Friday, December 13, 2013

Paul Love et al. Beginning Unix (2005)

     Paul Love et al. Beginning Unix (2005) A nicely laid out and easy to follow introduction to the OS that will perhaps eventually displace Windows. Surprising fun, too. I can’t judge the accuracy etc, but it seems authoritative to me. Three years is a long time in computing, so some of the information is already out of date: Linux is maturing rapidly, with several easy-to-install and easy-to-use distributions, so that the kind of hands-on familiarity with Unix taught in this text is no longer necessary. Recommended. *** (2008)
     Update 2013: Unix has not displaced Windows, in fact, in many places Windows Server has replaced *nix servers. Linux has slowly gained in overall  numbers, but has hardly moved in market share. Android a derivative of Linux, operates over half the cellphones in the world.

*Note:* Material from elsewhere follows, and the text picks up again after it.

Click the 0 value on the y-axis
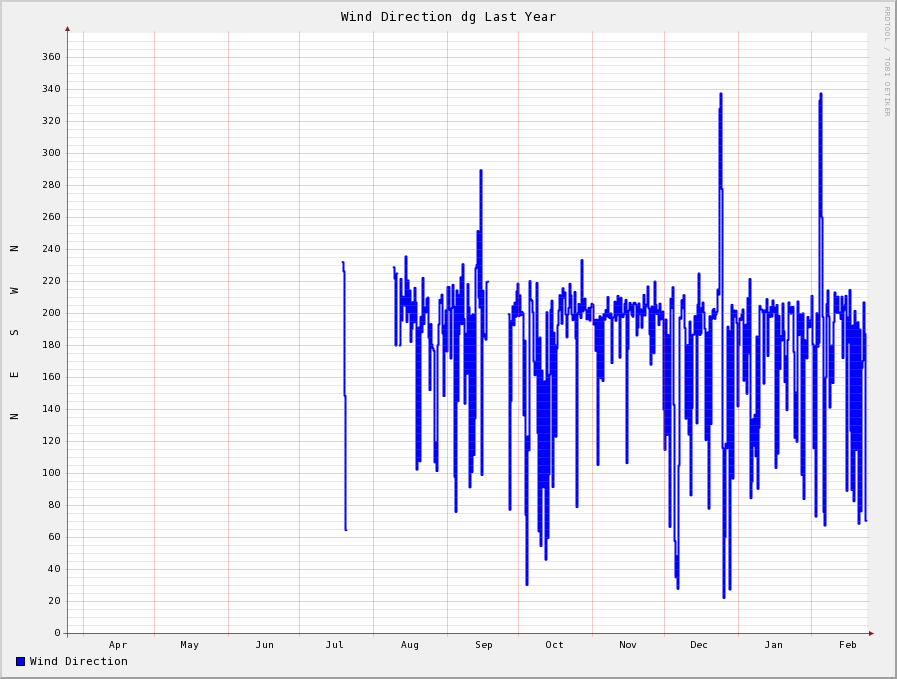The height and width of the screenshot is (679, 897). point(57,633)
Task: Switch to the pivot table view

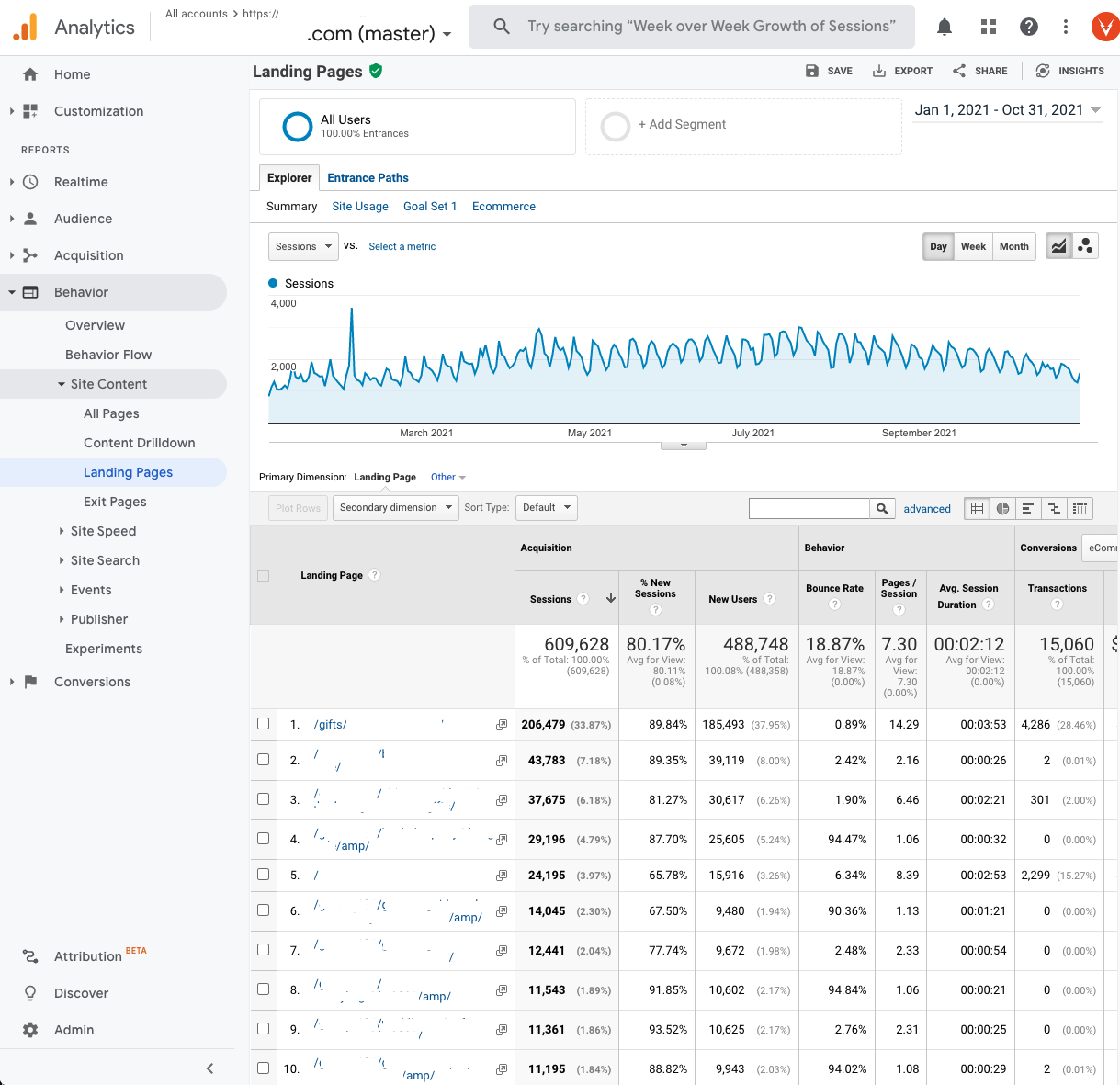Action: [x=1080, y=508]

     Update 2016: Not much change. Ubuntu and Mint  have both been made to look'n'feel like the de facto standard Windows/Mac GUI, and have gained some ground. But the OS wars are pretty well over. Most people have no idea what an OS is, and have a hard time caring enough to find out. Computers have become "devices", people have come to expect them to just work. Many people now own two or more devices, and wireless connections (with or without a network) is taken for granted. Security and privacy-protection skills are now more important than understanding an OS. The pace of technical innovation and change has accelerated: this book is now a museum piece.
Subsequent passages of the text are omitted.